- _DOCUMENTO_:
'''
Daniel Pleinview, un cercatore d'argento marchiato da una assoluta solitudine, si spezza le gambe nelle mine, si rialza, si converte a cercatore di petrolio, adotta un bambino di un minatore morto per farne una bambola utile a intenerire i contadini, se lo porta con sé, fino in una sperduta e arida landa ai confini con la California, dove un oceano di petrolio aspetta qualcuno che lo succhi via dalla terra. E qui affronta la sua nemesi, un predicatore fanatico con cui inizia un gioco di reciproche umiliazioni, per concludersi nel sangue dopo trent'anni.
Il petroliere, There will be blood il titolo originale, è forse il film più bello di questa stagione, per ora. Il petroliere è un ossimoro. Non è un film commerciale, ma è un film spettacolare. Non è un film di facile visione, ma incanta. E’ un film epico, e parla di affetti familiari. E’ un film di un alessitimico brutale, ed è carico di tenerezza. E’ un film costruito su grandiose visioni, e tratta della parola. E’ un film sul capitalismo su cui si fonda l’America e dunque il mondo, ma racconta trent’anni di vita di una sola persona. E’ un film sul confronto tra verità e menzogna, ma non ci sono narrazioni vere o false. Ci sono i corpi che si fanno terra, e si impastano nel fango e nel petrolio, ma è un film di idee. E’ un film grandioso e imperfetto, dunque lo amiamo.
'''
- _DATI DI PARTENZA_:
'''
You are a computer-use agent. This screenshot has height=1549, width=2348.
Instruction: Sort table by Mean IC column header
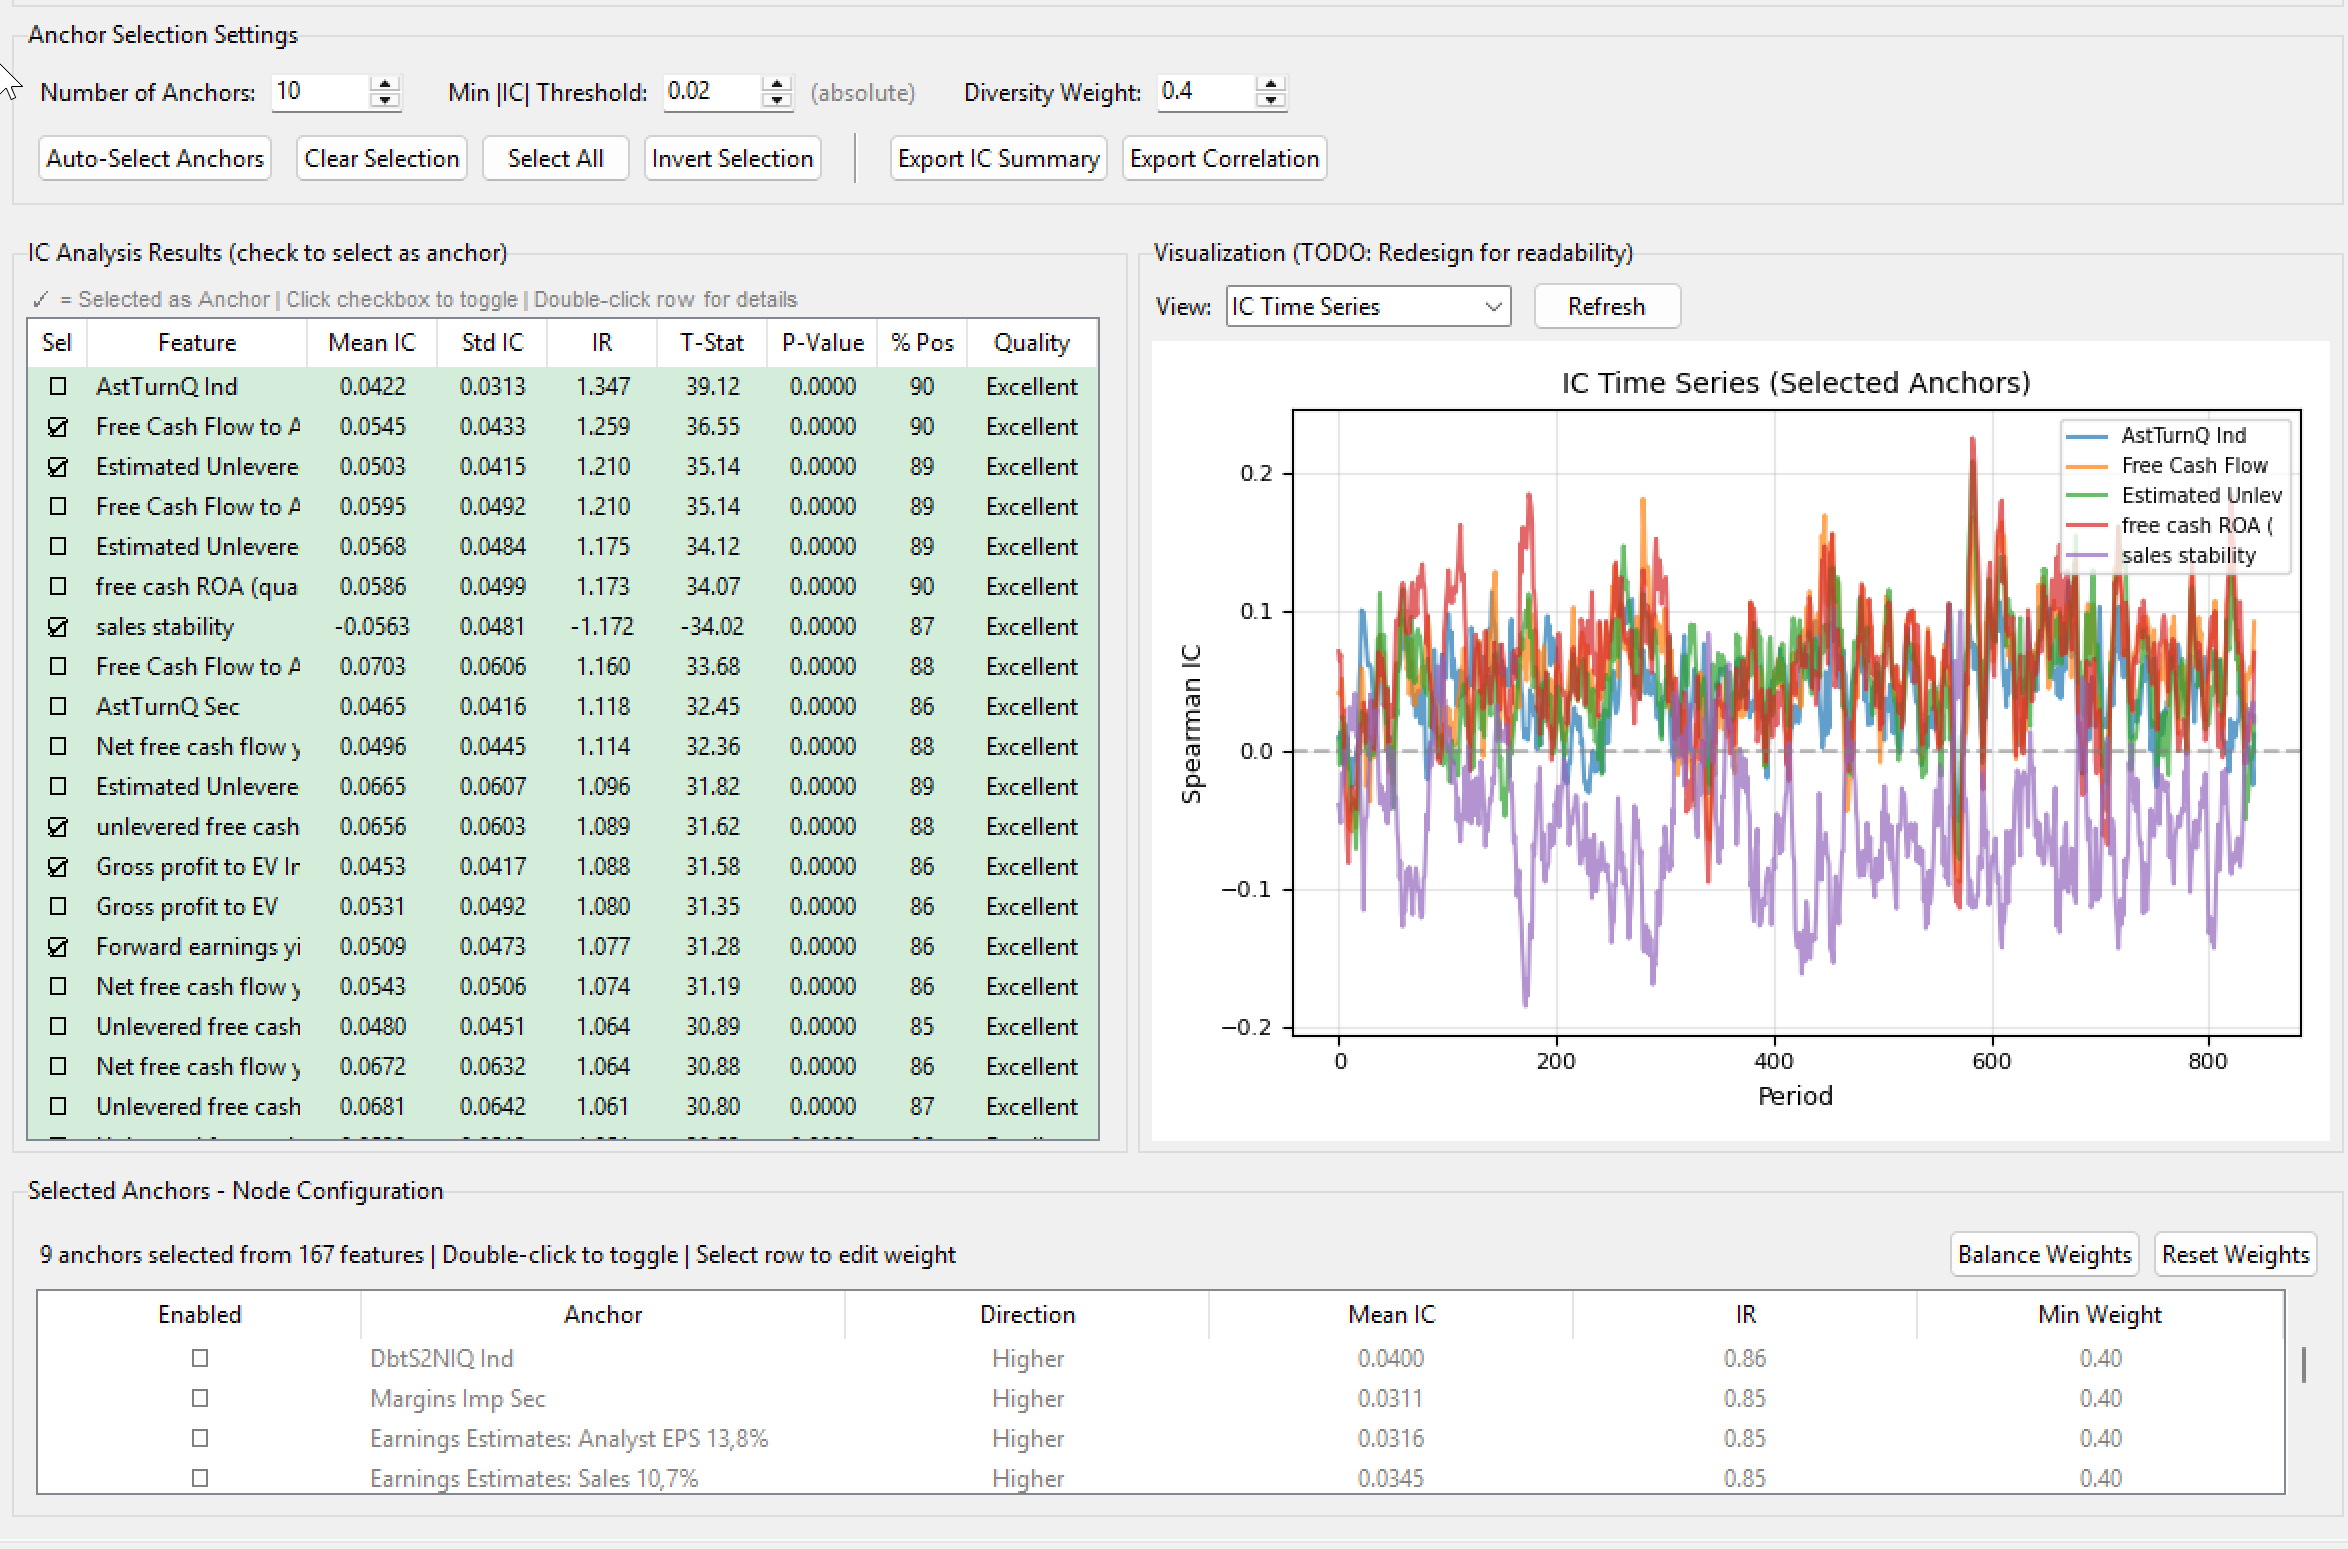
'''
- _ESERCIZIO_: Ricopia tale e quale il passo della recensione che comincia con "Daniel Pleinview, un" e termina con "sangue dopo trent'anni.". Le righe sono materiale a sé, distinto dalla recensione.

- _SOLUZIONE_:
Daniel Pleinview, un cercatore d'argento marchiato da una assoluta solitudine, si spezza le gambe nelle mine, si rialza, si converte a cercatore di petrolio, adotta un bambino di un minatore morto per farne una bambola utile a intenerire i contadini, se lo porta con sé, fino in una sperduta e arida landa ai confini con la California, dove un oceano di petrolio aspetta qualcuno che lo succhi via dalla terra. E qui affronta la sua nemesi, un predicatore fanatico con cui inizia un gioco di reciproche umiliazioni, per concludersi nel sangue dopo trent'anni.